Definition of a local market for loans no doubt requires more sophisticated measures than merely the address and size of loan used here. One would wish to pay attention to the size of the borrower, the nature of his business, his other sources of funds, and so on. Further, one would wish to consider nonbank suppliers of funds as well. But the illustration is suggestive.

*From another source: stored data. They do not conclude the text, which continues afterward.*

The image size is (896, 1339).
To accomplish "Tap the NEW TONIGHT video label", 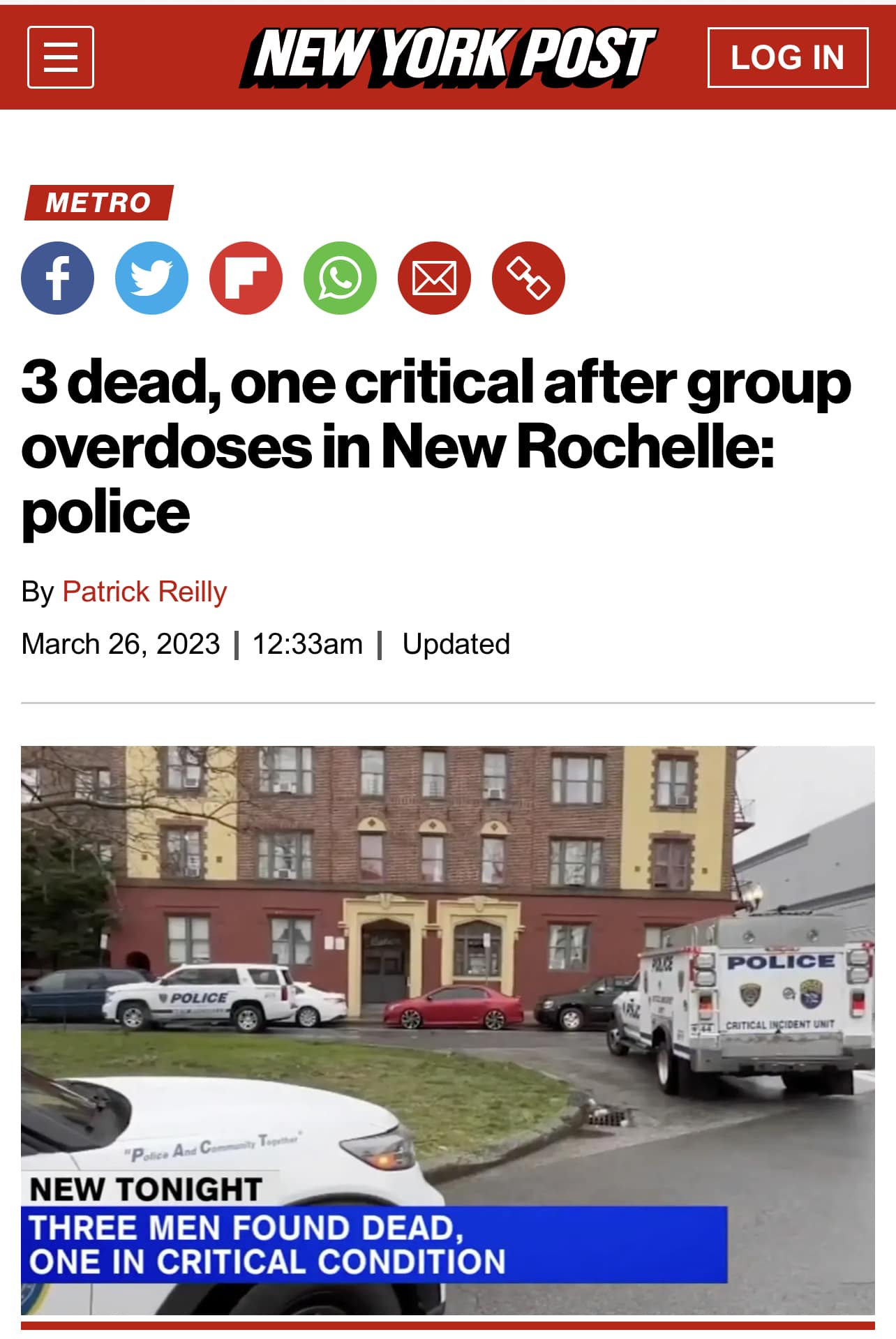I will (146, 1189).
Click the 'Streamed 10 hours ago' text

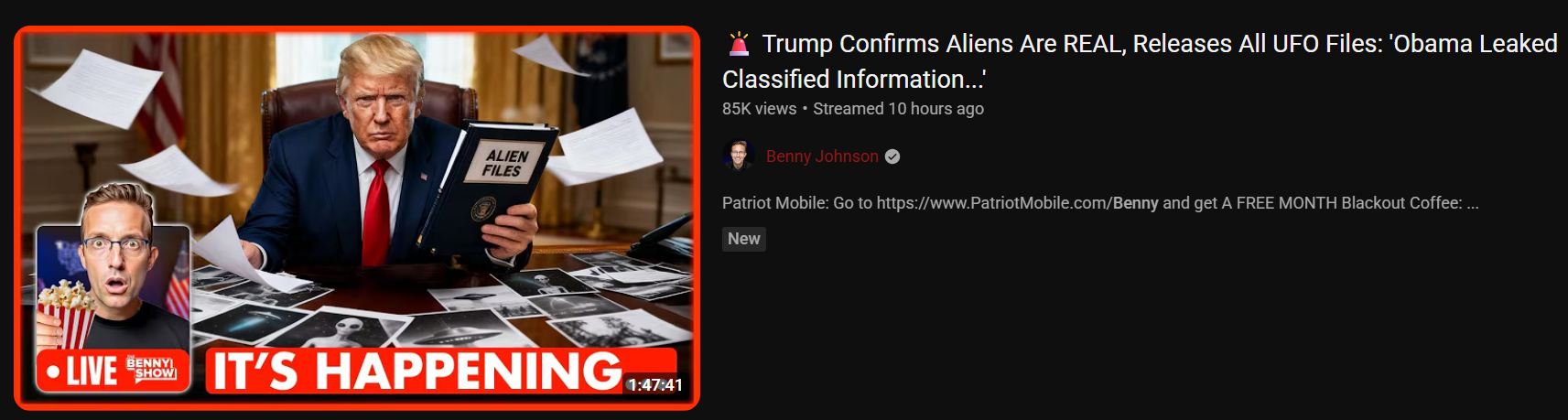[x=899, y=109]
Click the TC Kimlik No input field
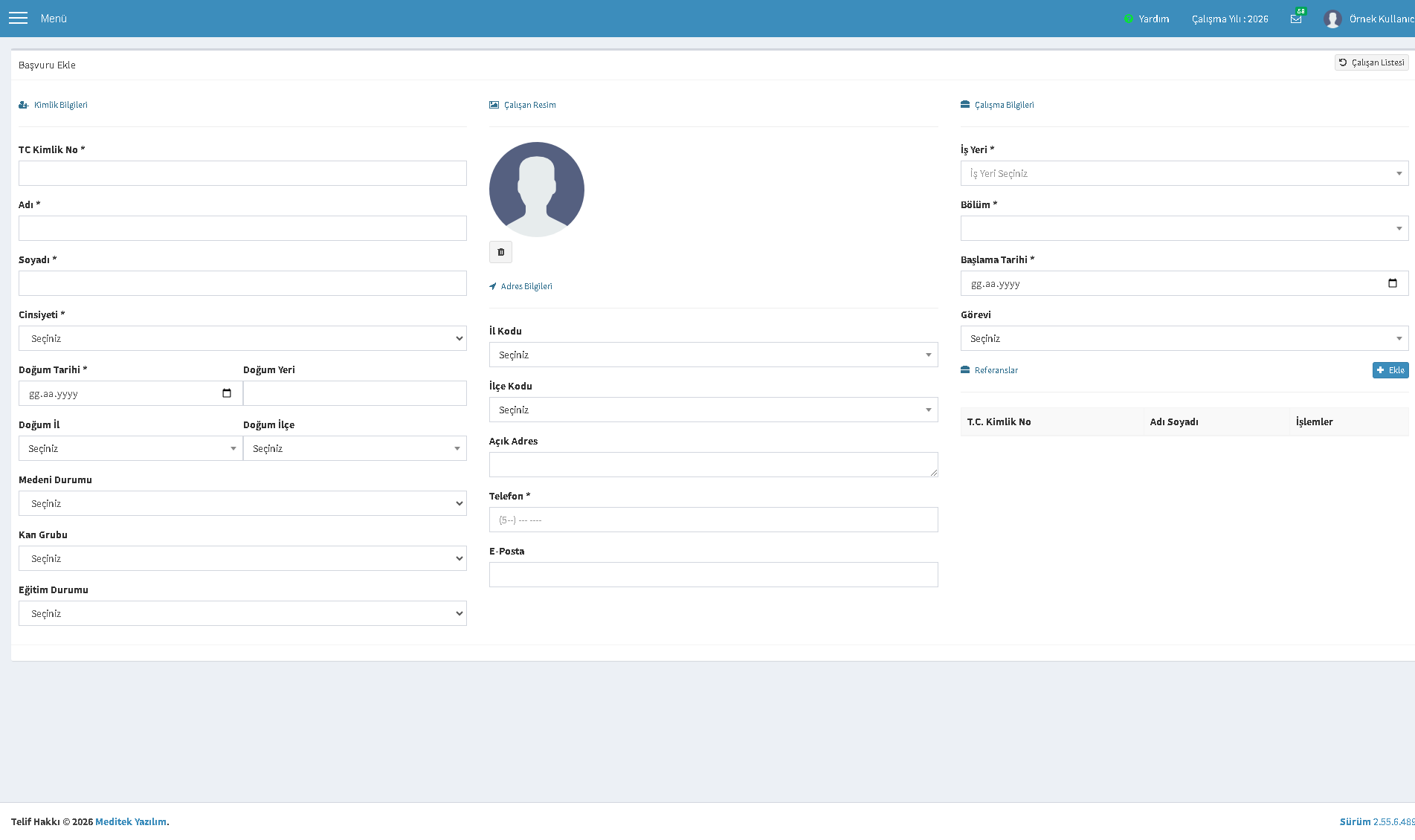The width and height of the screenshot is (1415, 840). pos(242,173)
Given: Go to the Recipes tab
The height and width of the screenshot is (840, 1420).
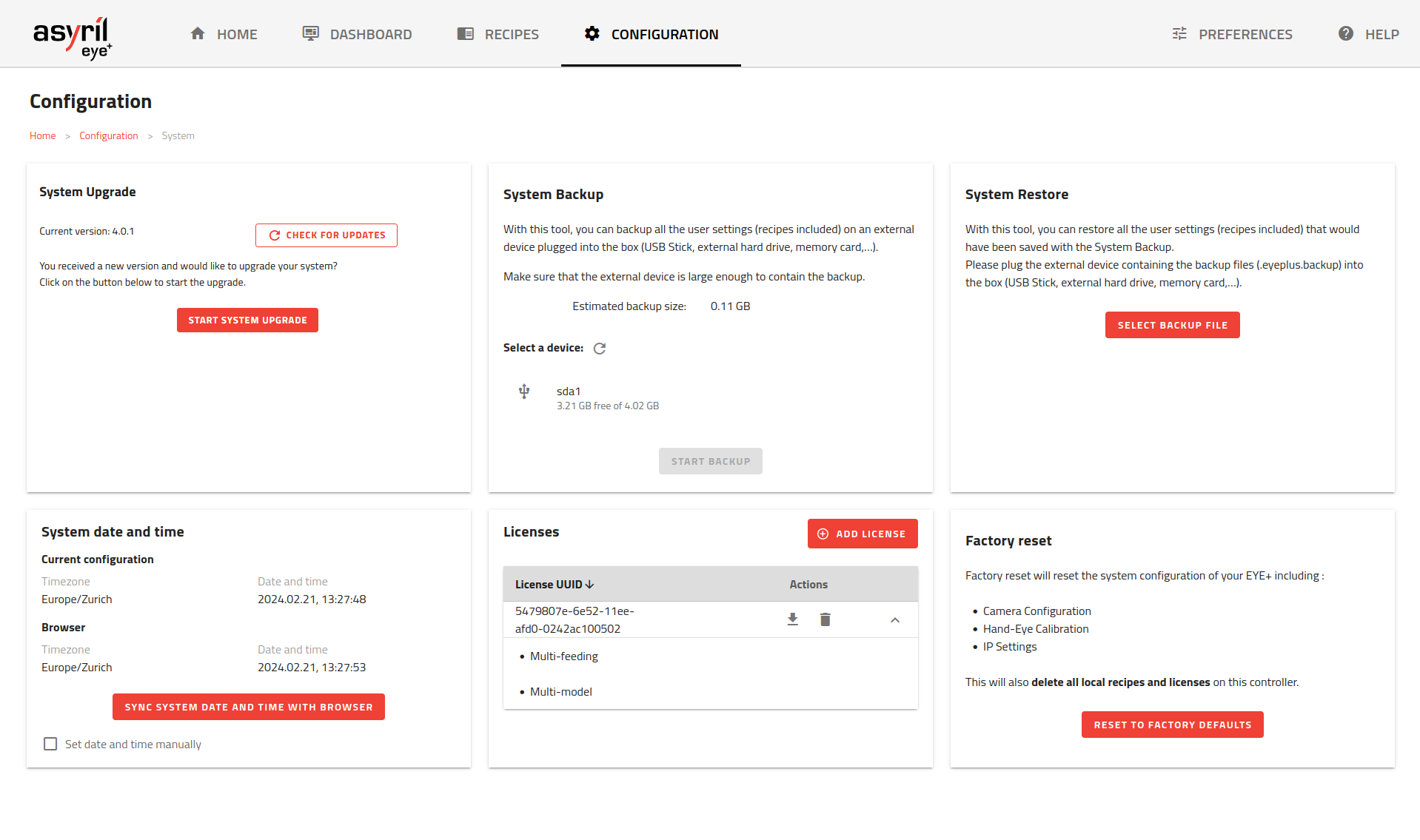Looking at the screenshot, I should coord(498,34).
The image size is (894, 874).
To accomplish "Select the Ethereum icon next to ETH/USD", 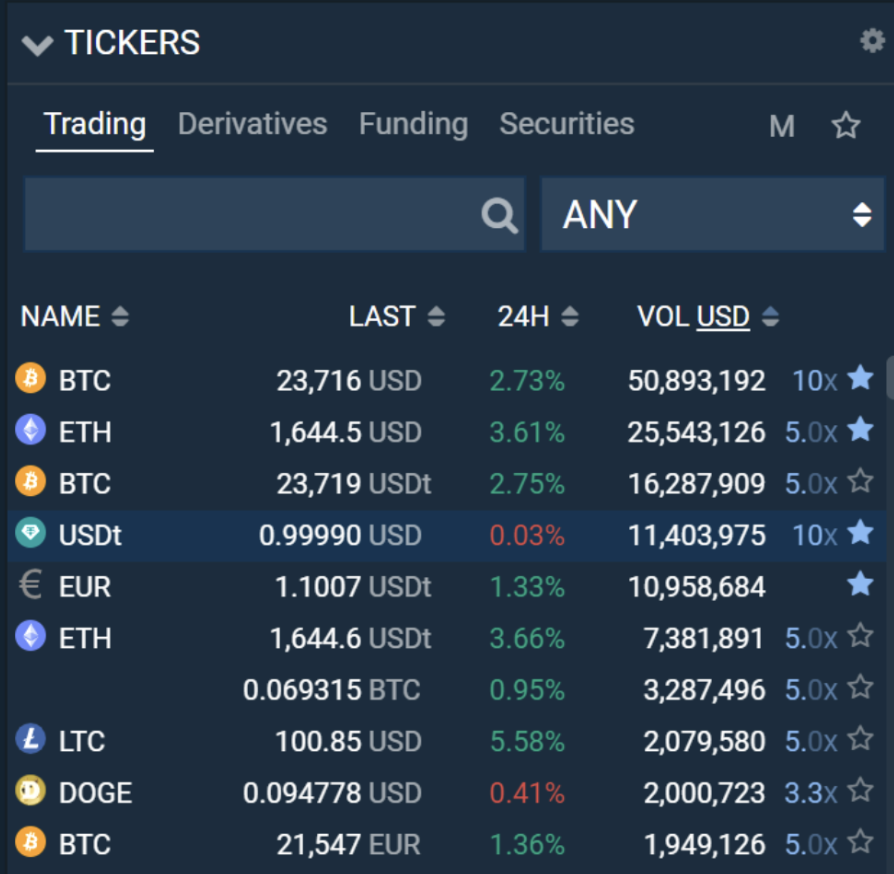I will click(x=30, y=432).
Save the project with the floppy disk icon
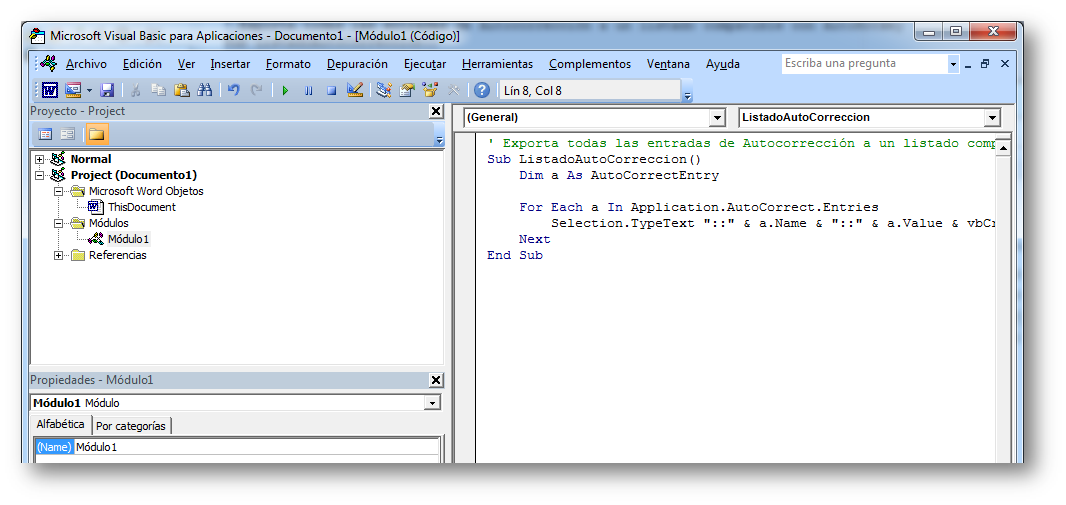The height and width of the screenshot is (505, 1066). tap(107, 90)
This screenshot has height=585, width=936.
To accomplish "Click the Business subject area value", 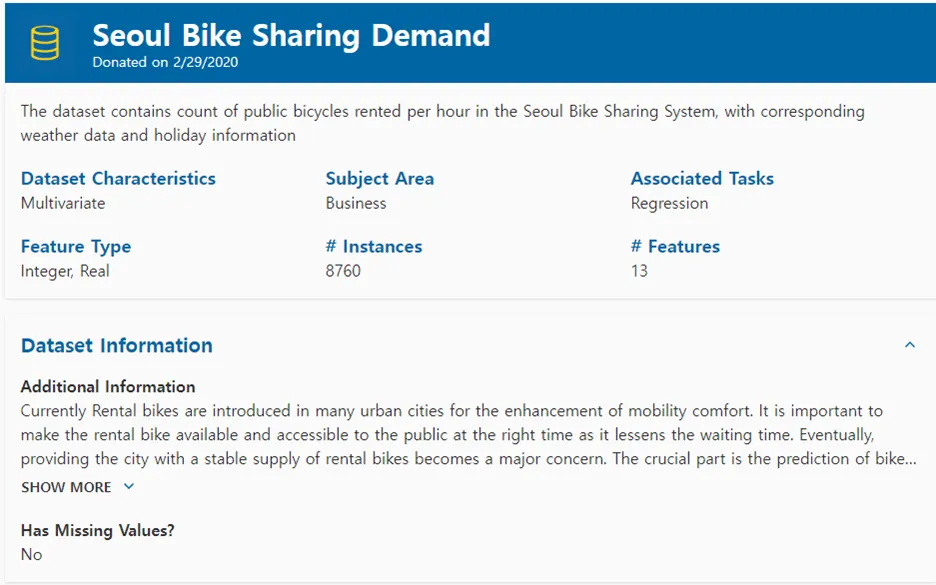I will (x=356, y=203).
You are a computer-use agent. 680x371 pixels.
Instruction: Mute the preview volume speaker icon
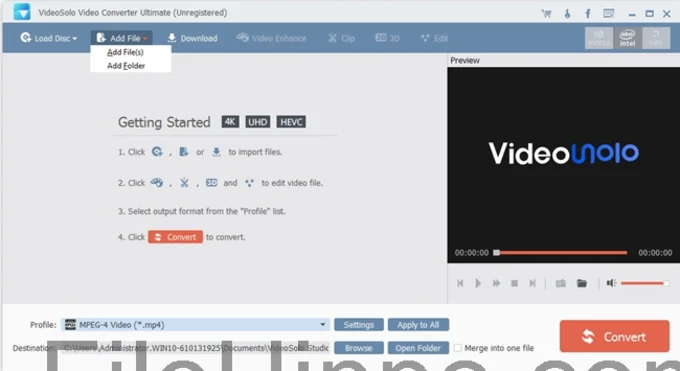pyautogui.click(x=611, y=283)
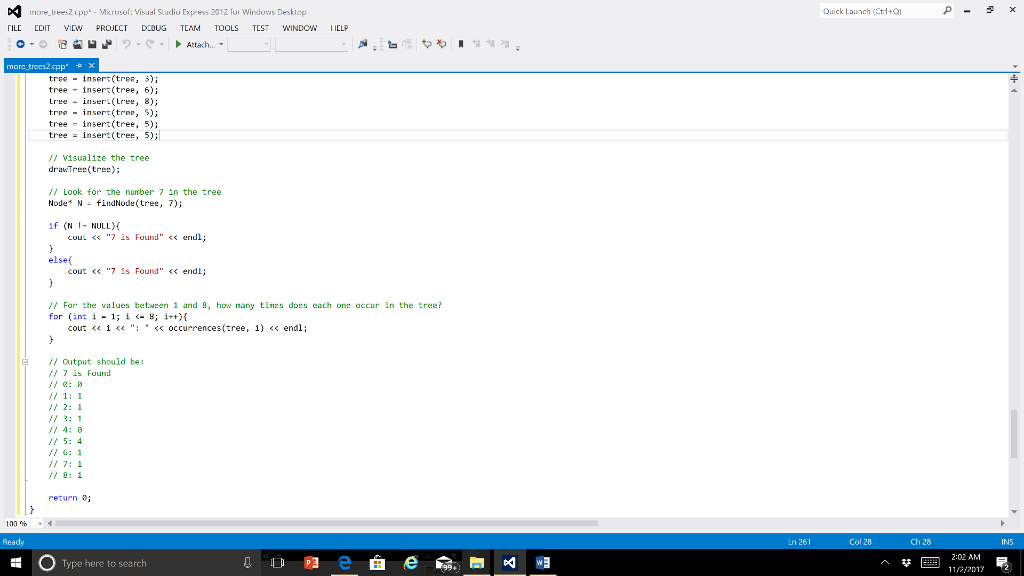Click the Save All toolbar icon
Image resolution: width=1024 pixels, height=576 pixels.
105,43
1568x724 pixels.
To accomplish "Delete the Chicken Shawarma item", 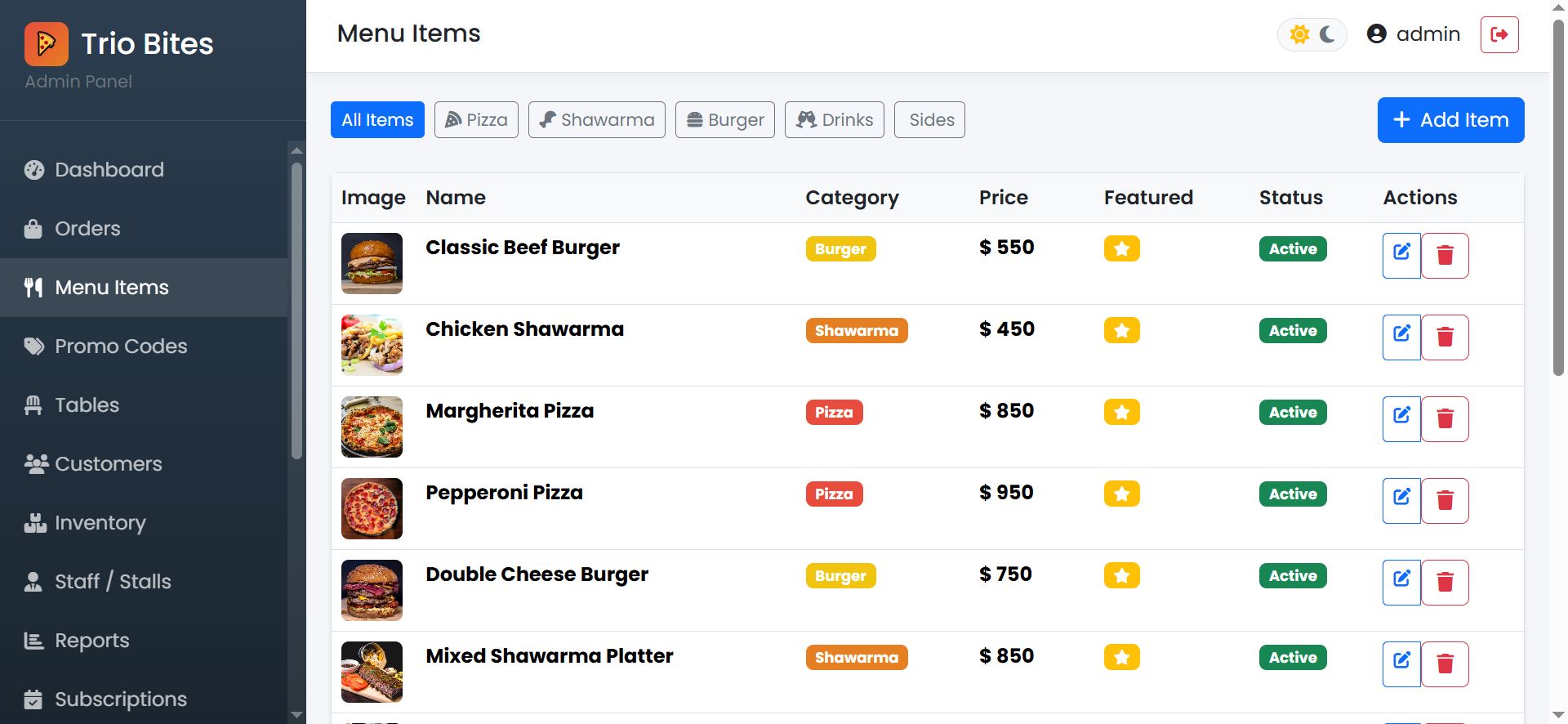I will 1445,337.
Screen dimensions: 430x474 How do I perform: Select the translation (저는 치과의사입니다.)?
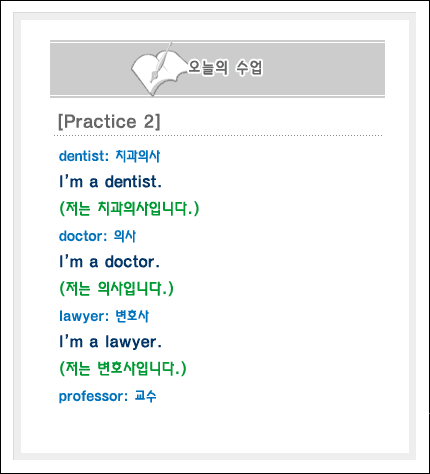click(x=129, y=208)
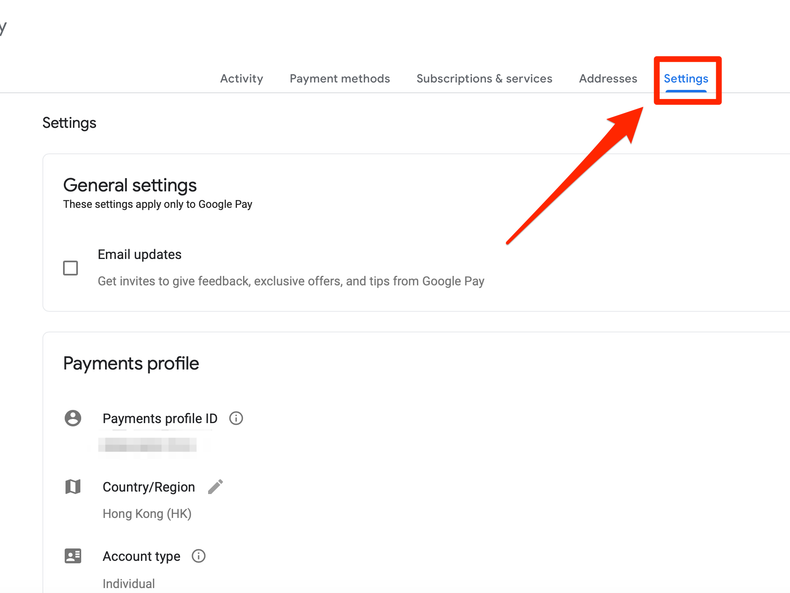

Does it really matter how one defines a market? In some cases it matters very much. For example, in the CMA bank illustration the share of the market of the four largest suppliers (called the 4-firm concentration ratio) varies enormously as the definition of the market is changed. For 1955, the four largest Chicago banks made 84 per cent of the dollar volume of business loans of banks in the CMA, 42 per cent of the dollar volume of loans to CMA located borrowers, but only 25 per cent of the dollar volume of loans of under $100,000 to CMA borrowers. These are major differences in terms of the relevant theoretical model to apply: 84 per cent is in the range where monopolistic models are often invoked; 25 per cent is near the competitive level. These differences are also important in terms of the legal status under antitrust laws. To take a different example, failure to recognize the geographical limits to the economical shipment of cement would lead to the conclusion that the U.S. cement industry has dozens of small sellers. In fact regional cement markets are highly concentrated and in some cases have but a single supplier.
The concept of a market is multidimensional and it is complex, but reasonably accurate delineation of markets is required if economic theory is to be brought into contact with economic observation. No single-definition serves the many uses to which the concept is put; the relevant definition must be suited to the particular application required. Logical difficulties exist in attempting to define market extent independent of market behavior and market performance. Notwithstanding these difficulties, there is scope for approximations to the extent of relevant markets. These require both care in formulation and sophistication in empirical estimation. No greater barrier exists to the fruitful application of economic theory than the failure to forge the links to observable data. The operational definition of economic markets is such a link.
Peter O. Steiner
[see also Antitrust Legislation.]
BIBLIOGRAPHY
Cournot, Antoine Augustin (1838) 1960 Researches Into the Mathematical Principles of the Theory of Wealth. New York: Kelley. → First published in French.
Marshall, Alfred (1890) 1936 Principles of Economics. 8th ed. New York and London: Macmillan. → A two-volume variorum edition was published in 1961.
Stigler, George J. (1942) 1960 The Theory of Price. Rev. ed. New York: Macmillan.
Triffin, Robert 1940 Monopolistic Competition and General Equilibrium Theory. Harvard Economic Studies, Vol. 67. Cambridge, Mass.: Harvard Univ. Press.